В кабинете воцарилась тишина. Я боялся потерять случай, когда можно услышать много интересного, и решительно открыл дверь.

Люди, вернувшиеся с поля, женщины и мужчины с красными от загара лицами, сидели вокруг стола председателя правления. Стол имел форму буквы «Т». Я почему-то подумал о нем как об аэродромном знаке, что полотнищем выкладывается на месте приземления самолетов.

Ничего больше авиационного в кабинете я не обнаружил. Откидной календарь, тома подписных изданий Короленко и Макаренко, еще не вынутые из картонных папок. Затертая ладонями книжка «Сбор трав на сено и сенаж». При ясном свете поблескивала седина Луки Титаренко. Я вспомнил, как он тяжело передвигался на покалеченных войной ногах, и внезапно меня пронзила мысль: «А что, если это он?»

Разговор снова увел всех на поле, к нивам.

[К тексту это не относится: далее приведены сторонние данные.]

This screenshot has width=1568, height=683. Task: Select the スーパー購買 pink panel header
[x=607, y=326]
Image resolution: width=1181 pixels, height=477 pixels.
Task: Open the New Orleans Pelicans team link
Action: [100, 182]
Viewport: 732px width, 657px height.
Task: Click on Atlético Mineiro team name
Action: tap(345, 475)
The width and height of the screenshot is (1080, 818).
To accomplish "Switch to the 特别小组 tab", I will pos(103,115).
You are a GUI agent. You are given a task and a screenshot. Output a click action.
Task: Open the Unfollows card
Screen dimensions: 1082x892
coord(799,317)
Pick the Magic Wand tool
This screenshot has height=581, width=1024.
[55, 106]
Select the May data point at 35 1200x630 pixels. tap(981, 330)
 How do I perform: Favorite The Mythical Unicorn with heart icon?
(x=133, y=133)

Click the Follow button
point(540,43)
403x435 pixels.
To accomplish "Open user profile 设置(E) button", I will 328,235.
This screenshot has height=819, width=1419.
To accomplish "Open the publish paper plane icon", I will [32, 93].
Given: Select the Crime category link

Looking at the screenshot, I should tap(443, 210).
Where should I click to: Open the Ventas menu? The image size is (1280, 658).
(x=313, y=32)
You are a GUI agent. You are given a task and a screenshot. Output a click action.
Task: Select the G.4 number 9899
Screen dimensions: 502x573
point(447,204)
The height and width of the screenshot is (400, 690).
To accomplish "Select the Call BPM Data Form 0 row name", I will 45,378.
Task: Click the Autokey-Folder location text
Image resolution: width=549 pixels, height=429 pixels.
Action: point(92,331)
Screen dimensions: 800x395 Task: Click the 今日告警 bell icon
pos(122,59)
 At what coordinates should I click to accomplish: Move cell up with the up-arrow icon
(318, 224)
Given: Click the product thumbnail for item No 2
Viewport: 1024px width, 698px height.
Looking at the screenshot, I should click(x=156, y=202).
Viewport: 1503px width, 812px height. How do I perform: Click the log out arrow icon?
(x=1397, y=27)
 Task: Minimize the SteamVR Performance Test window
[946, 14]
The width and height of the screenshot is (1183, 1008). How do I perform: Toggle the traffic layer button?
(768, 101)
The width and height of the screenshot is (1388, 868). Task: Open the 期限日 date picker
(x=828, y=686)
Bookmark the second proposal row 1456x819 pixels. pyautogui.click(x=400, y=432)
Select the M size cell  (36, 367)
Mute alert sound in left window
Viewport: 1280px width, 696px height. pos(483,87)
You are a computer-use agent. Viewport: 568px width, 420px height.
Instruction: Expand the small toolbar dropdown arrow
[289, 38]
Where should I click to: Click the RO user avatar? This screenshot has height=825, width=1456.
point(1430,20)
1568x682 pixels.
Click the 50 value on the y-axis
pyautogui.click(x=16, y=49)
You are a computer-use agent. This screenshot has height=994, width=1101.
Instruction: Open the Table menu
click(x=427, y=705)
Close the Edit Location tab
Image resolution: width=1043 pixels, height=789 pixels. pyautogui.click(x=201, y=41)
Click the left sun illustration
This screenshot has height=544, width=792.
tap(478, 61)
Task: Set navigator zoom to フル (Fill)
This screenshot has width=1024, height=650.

— Боронкой с лошадью пройдите по межрядью.

— Пробовали — задевает ряды.

— То не та боронка. Возьмите настоящую. Гектар за день обработаете. Надия Николаевна, агроном, свои бороны знает.

— А куда девать собранное молоко? Мои лошади на асфальте подбились, других нет.

— Дойдем и до лошадей. Ганна Григорьевна и товарищи бригадиры, а поврежденную кукурузу подсадили?

— Завтра докончим.

— Когда кончится ваше «завтра»?

— Воз в кузницу отправили, третий день там стоит, а семена нечем подвезти.

— Вызовите кузнеца! Сейчас, же!

Лука Леонтьевич Титаренко обернулся к маленькому столику позади себя, достал из газеты и поднял над головой горсточку увядшего сена.

Присутствующие — их было человек пятнадцать, молодые и пожилые, — подняли заинтересованные лица. А Лука Леонтьевич, держа пучок травы, сказал:

— Это, товарищи, трава, обыкновенная и вместе с тем необыкновенная. Я вчера был на семинаре в Бортничах, вы знаете. Эта трава была скошена и просушена при нас горячим искусственным ветром. Сено можно хоть сейчас уложить в скирду. Подойдите, пощупайте руками. Найдете ли вы в нем водянистые стебельки, крепкие коленца, где дольше всего задерживается влага? Эге, поищите!